- [Provided passage]

───

Why Starbucks has lost millions of customers - by the man who turned it into the world's biggest coffee chain
- Starbucks' sales have fallen this year for the first time since the pandemic
- Former CEO Howard Schultz thinks they need to focus on coffee again
Starbucks customers have had enough of high prices and painfully slow service - with the coffee chain admitting it has lost tens of millions of visitors this year.
www.dailymail.co.uk
In my opinion, I never understood why Starbucks was all that popular to begin with. I don't drink coffee, but I know several snobs and they never, I mean never, really liked their coffee. It was always burnt/bitter and strong. And you could always get that from a cooked down gas station pot IMO. And I think the customer service / speed issues / price is the problem. If their coffee was 1/2 the McDonalds price, they could be bad coffee and slow and probably make up for it in price - people will do all sorts of things to save money. If it was higher quality and FAST they can probably make up for a higher price - some large groups will pay for convenience and or quality.
Where so many chains are falling off is they want to be bad quality (skimpflation?), crappy customer service due to unmotivated, unmanaged workers, and high price to get those profit margins. The masses are starting to notice, and the COVID "excuse" (since late 2022 I'd call it an excuse) is wearing thin if not worn out with the masses. It's especially stupid when there are businesses in many places that do show how to do it and that it can still be done. I'm thinking many Asian restaurants, a Brazillian Steakhouse I went to, and several local seafood places down in Surfside Beach.
What I think the comments on that piece are wrong about is the political angle. I really think the vast majority of the mass market doesn't know or care about various chain's politics. When I'm by myself, I'll skip Chick-Fil-A but if I'm with family and they want to eat there, I'm not pitching a fit over politics. And if I'm on a trip and all I see is a Chick-Fil-A for chicken and I want chicken, I'm not starving myself because I dislike the owners.

───

- [Tasks to complete]
• 1. Reproduce the part of the Starbucks post starting with "Where so many" and going on through "in Surfside Beach.".
• 2. In the Starbucks post, where are the local seafood places that the writer mentions?

[Stored items]
───

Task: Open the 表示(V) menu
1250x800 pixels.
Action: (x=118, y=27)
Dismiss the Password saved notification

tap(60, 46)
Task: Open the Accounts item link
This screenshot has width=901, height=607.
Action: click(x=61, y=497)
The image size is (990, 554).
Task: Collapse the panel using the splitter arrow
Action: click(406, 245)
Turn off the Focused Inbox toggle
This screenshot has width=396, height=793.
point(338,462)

───

- [Answer list]
• 1.
Where so many chains are falling off is they want to be bad quality (skimpflation?), crappy customer service due to unmotivated, unmanaged workers, and high price to get those profit margins. The masses are starting to notice, and the COVID "excuse" (since late 2022 I'd call it an excuse) is wearing thin if not worn out with the masses. It's especially stupid when there are businesses in many places that do show how to do it and that it can still be done. I'm thinking many Asian restaurants, a Brazillian Steakhouse I went to, and several local seafood places down in Surfside Beach.

• 2. Surfside Beach